Hacker News new | ask | show | jobs
by tln 2111 days ago
They broke a guideline on purpose. Apple responded by removing from the app store. That's normal.

Apple's other actions are just retaliatory: threatening the unreal engine, terminating developer accounts from affiliates, and yanking Apple login. It's those actions that you shouldn't expect.

2 comments

It seems like Apple's retaliation was prompted by Epic's lawsuit -- not by the (trivial) breach of ToS.

The precedence Apple wants to set is: break ToS, get kicked off the store. Break ToS and then try to take Apple to court, get kicked off the platform.

It's pretty obvious that Fortnite is just the pawn that Epic used to wage war. This is obvious to Apple too, hence their counterclaim for punitive damages.

Yes, and that is the textbook definition of retaliation.

This is the same concept as tenant rights. Just because you are renting someone's house doesn't give them complete control over your life. A landlord can't randomly barge into your house (even if technically belongs to them) and sell your stuff.

And before someone comments "But there is no tenancy here", well it's an analogy and it's the same idea. The reason tenant rights exist is because we recognize that having a place to live in is a basic existential need for an individual and therefore we place restrictions on what landlords can get away it, despite the fact that being a landlord is far from a monopoly.
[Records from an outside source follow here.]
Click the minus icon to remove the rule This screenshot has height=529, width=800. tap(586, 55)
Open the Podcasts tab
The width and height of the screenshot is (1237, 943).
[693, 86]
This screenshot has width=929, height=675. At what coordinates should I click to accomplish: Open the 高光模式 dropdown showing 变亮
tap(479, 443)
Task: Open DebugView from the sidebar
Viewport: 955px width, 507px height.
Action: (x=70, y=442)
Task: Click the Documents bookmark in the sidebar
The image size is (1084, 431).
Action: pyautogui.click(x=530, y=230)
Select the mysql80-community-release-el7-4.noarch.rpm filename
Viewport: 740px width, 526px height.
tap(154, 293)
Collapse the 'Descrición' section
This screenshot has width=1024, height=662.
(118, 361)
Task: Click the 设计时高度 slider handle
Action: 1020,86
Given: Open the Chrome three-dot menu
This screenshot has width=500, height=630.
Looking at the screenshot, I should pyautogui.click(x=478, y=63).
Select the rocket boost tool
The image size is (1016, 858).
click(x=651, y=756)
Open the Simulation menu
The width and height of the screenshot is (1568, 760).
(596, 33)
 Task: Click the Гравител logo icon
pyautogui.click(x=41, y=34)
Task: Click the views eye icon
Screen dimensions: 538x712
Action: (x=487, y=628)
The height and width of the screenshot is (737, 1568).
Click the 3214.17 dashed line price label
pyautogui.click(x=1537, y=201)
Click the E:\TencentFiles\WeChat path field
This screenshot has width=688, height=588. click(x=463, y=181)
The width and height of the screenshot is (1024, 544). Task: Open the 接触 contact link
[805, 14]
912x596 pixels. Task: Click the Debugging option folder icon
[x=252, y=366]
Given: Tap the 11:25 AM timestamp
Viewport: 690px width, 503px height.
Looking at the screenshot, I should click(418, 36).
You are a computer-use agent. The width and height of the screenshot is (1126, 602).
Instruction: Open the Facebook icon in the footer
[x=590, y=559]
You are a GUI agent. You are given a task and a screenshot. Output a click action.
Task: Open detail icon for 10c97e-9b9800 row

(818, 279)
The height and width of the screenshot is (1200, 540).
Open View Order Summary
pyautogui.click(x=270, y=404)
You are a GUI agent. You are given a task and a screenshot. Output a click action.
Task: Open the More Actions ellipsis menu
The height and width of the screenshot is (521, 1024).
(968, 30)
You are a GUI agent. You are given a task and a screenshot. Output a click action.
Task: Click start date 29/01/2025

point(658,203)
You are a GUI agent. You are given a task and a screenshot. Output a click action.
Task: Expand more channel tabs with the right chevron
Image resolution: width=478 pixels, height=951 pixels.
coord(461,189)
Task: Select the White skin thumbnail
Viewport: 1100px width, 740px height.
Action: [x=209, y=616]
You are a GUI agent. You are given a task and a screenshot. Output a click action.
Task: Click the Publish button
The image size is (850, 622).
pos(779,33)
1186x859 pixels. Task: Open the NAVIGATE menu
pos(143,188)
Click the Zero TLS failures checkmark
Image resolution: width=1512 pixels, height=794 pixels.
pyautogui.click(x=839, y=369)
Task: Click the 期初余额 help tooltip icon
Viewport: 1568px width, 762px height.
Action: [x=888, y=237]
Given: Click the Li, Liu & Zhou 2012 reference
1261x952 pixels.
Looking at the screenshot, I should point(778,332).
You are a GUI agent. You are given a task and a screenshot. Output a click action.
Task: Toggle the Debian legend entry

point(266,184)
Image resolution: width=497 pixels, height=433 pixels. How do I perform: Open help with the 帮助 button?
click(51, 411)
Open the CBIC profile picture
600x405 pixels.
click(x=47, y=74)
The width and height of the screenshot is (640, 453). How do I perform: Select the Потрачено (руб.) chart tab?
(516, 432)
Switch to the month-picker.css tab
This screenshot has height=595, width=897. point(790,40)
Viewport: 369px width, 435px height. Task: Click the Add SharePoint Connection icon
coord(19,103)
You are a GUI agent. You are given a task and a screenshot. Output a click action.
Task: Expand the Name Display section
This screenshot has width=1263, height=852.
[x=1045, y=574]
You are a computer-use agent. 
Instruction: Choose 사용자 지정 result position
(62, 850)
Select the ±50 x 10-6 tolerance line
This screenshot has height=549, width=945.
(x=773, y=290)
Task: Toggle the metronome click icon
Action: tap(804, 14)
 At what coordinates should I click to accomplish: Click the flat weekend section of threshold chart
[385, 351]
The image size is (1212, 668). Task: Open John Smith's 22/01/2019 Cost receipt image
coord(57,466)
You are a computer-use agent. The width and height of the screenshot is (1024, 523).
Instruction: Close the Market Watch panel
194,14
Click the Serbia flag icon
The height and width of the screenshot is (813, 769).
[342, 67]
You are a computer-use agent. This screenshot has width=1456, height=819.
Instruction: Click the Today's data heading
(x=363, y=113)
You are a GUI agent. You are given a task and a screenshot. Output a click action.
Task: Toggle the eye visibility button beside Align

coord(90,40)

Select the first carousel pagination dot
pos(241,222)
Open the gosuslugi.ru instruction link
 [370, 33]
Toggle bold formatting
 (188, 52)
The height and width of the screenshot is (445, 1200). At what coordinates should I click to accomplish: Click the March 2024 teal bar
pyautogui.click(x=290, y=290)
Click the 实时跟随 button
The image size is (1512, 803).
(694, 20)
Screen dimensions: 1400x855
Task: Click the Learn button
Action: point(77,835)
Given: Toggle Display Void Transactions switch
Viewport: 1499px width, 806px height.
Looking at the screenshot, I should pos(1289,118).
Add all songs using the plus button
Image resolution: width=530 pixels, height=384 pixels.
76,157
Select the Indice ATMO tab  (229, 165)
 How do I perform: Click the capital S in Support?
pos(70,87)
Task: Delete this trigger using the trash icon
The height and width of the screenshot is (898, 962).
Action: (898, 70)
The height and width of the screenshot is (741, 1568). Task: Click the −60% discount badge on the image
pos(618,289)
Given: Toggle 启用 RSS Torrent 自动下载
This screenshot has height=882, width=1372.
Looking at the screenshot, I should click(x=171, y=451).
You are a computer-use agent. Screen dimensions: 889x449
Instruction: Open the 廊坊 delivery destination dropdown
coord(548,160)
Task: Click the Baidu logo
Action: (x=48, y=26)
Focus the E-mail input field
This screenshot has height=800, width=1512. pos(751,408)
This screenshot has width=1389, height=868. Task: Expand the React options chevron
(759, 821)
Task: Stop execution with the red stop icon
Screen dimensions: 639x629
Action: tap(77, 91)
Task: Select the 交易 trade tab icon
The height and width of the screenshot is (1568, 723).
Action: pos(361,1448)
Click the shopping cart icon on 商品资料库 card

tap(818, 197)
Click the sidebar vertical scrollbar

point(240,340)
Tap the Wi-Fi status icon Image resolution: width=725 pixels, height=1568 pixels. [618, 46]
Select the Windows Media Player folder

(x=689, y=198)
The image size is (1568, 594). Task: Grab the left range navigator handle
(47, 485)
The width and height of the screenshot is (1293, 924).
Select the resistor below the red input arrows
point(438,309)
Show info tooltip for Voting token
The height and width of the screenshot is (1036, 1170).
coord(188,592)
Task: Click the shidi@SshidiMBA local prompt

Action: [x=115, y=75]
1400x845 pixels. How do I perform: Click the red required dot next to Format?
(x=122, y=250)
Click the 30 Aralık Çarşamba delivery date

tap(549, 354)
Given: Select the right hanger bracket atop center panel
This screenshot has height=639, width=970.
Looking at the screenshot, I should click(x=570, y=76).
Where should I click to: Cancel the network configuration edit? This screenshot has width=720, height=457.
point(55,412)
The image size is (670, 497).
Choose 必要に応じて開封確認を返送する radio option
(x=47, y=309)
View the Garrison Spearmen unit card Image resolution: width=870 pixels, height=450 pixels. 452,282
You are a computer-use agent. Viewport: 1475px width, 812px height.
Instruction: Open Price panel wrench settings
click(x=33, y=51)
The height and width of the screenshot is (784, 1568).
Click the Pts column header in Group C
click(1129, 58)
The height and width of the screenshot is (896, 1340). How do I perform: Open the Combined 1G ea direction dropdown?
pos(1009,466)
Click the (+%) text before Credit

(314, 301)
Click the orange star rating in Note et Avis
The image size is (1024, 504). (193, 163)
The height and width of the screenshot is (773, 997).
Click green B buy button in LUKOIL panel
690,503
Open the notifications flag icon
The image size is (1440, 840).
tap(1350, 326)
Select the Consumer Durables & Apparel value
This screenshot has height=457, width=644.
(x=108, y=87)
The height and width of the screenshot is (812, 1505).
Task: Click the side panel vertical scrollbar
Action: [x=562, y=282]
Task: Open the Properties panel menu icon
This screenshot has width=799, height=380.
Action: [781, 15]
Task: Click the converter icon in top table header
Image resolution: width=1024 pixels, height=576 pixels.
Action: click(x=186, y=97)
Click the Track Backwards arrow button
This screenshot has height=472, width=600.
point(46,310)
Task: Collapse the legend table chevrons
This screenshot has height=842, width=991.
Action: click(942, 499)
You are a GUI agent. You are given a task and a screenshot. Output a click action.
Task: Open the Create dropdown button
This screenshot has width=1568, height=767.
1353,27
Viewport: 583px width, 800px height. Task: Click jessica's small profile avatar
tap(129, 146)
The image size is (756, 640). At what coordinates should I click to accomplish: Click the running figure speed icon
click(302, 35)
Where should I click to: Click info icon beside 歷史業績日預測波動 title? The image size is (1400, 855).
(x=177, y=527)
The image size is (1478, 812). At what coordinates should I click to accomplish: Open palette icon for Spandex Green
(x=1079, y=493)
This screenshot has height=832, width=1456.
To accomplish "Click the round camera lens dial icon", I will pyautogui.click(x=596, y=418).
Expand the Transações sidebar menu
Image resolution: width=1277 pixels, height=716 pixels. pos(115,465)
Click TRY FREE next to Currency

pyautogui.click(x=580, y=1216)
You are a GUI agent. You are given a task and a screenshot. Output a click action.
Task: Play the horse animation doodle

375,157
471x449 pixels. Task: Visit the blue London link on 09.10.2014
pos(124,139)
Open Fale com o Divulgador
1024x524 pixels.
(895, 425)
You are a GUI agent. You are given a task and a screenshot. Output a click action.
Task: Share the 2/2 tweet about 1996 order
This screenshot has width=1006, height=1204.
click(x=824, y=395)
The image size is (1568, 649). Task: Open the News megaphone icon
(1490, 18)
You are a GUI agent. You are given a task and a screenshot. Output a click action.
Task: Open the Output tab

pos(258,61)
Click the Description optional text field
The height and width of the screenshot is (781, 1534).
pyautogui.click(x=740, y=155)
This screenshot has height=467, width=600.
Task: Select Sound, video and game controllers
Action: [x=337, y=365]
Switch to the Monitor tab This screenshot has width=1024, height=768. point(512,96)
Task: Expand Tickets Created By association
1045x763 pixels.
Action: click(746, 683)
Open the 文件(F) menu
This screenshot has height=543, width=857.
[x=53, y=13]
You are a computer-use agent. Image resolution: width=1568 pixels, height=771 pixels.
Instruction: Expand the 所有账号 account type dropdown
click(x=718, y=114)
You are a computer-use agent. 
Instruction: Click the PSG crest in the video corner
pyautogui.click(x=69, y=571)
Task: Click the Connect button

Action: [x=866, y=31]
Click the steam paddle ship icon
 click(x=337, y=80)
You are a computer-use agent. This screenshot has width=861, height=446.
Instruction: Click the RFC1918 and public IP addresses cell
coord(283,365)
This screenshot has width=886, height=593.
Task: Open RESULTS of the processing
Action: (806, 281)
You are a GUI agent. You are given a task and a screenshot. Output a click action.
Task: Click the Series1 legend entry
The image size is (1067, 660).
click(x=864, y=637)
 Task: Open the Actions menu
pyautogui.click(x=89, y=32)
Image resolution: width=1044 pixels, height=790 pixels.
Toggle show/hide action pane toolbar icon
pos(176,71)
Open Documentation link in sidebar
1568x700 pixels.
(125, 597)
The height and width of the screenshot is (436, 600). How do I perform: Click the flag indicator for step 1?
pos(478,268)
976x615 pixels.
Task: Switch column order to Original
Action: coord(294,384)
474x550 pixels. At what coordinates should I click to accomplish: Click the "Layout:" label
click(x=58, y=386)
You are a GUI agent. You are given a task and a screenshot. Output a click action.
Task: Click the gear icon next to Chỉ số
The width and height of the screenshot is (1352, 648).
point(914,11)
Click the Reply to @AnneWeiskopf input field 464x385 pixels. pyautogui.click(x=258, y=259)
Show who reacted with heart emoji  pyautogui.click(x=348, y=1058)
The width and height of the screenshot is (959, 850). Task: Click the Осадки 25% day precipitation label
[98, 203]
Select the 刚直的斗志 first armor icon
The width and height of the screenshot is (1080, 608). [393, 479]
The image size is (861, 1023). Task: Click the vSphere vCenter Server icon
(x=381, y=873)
Something similar needs to happen for these bottlenecking platforms that are basically existential requirements for a lot of companies. Also applies to payment processors btw.

Tenant rights is completely different. That's regarding someone's life not someone giant corporations competition with a similar product.
I disagree. I think Epic Games and the affiliates didn't think through the ramifications for the actions taken by Epic Games.

Epic Games is free to build their own phone and app store platform. There is nothing stopping them. Other than the risk that people don't want to buy into whatever they build. But Apple had the same risks.

If this is truly a good faith negotiation (and not a stunt) on the part of Epic Games, they need to understand they're just losing the negotiation -- that's all. Business is business. Epic Games is just bad at it.

Epic isn't negotiating with Apple. They are suing Apple.
To a sociologist, lawsuits are simply another form of negotiation.
They often are; many get settled out of court.
Qualitatively different. Apple's cant risk looking weak here because this issue went to court. Epic could have had an out of court settlement with much better terms.
I didn't say that Epic games was negotiating WELL. :-) I just said "it's a negotiation" that Epic games happens to be losing at the moment.
Objectively speaking, all negotiations seek to bring about change. The parties use whatever tools they have at their disposal and start the conversation wherever their experience, tools, and ethical bent leads them.

Epic games (AFAIK) started (the public portion of) this conversation by violating terms that Apple set forth in a contract that Epic games agreed to. Apple is defending their contract with their behavior. They have the stronger position unless the law comes to the aid of Epic games (which is what I'm assuming Epic games hopes to induce).

Sidenote: The only law capable of negating a contract is a bankruptcy. Neither party has declared bankruptcy. I have a feeling the law is going to be on Apple's side too.